We all nodded in agreement. And, I wanted to add, a museum which is very important for the future of all humankind, because before setting off for Kazakhstan I read this in the Moscow Times. An article saying that one of the best museums as regards to commemorating the evils of the Gulag era, a museum called Perm 38, was being forced to close. Basically due to the fact that more than 50% of Russians are beginning to view Stalin in a more positive light. So the museum in Dolinka and its existence is very important when it comes to shed light on the truth as we see it today.
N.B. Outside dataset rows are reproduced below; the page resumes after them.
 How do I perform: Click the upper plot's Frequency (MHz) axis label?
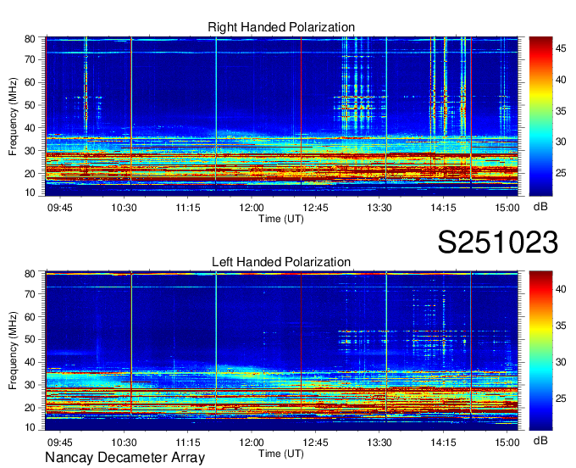[14, 116]
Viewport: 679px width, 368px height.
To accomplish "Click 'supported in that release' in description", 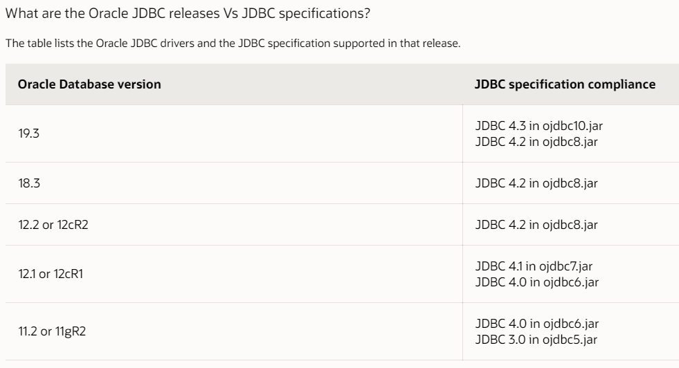I will [x=396, y=44].
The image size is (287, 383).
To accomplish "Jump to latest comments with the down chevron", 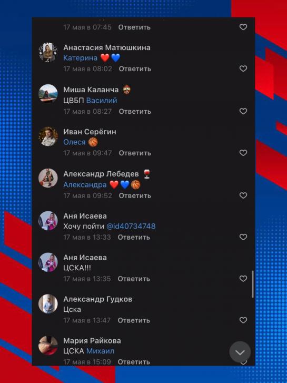I will point(240,352).
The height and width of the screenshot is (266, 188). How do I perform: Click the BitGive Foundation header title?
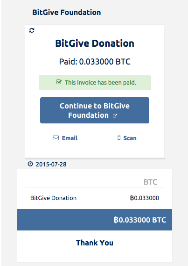(67, 12)
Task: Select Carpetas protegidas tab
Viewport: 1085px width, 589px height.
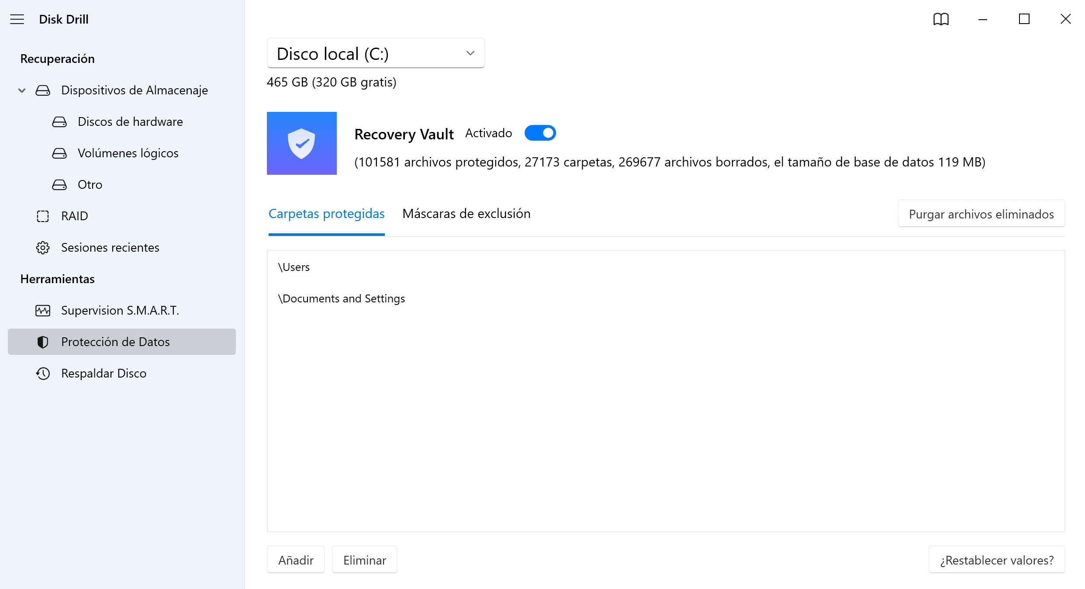Action: pyautogui.click(x=326, y=214)
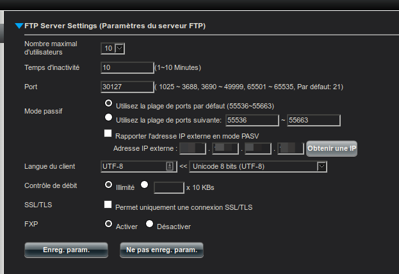Click the UTF-8 client language field icon

tap(170, 166)
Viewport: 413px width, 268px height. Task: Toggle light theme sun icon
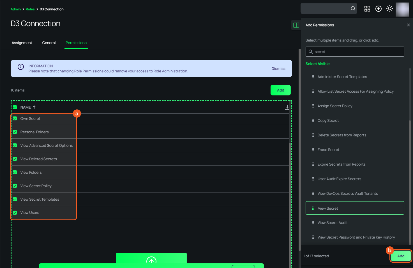(389, 9)
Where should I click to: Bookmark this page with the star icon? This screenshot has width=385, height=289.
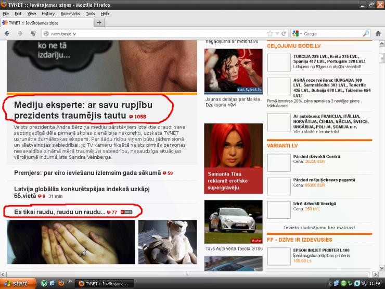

“After the breakup of the Soviet Union at the beginning of 90s all archives were opened” , Nurshat continues, “And by people, I mean us scientists, we had an opportunity to use those documents. But in two years the local archives were closed again. Unfortunately, since this time it has been difficult for most to access them. But we created the museum based on those documents, we also collected artefacts and as a result we have an interesting museum. This museum also means a lot for the patriotic education of the younger generation and for the development of the historical perception of the people and the youth.”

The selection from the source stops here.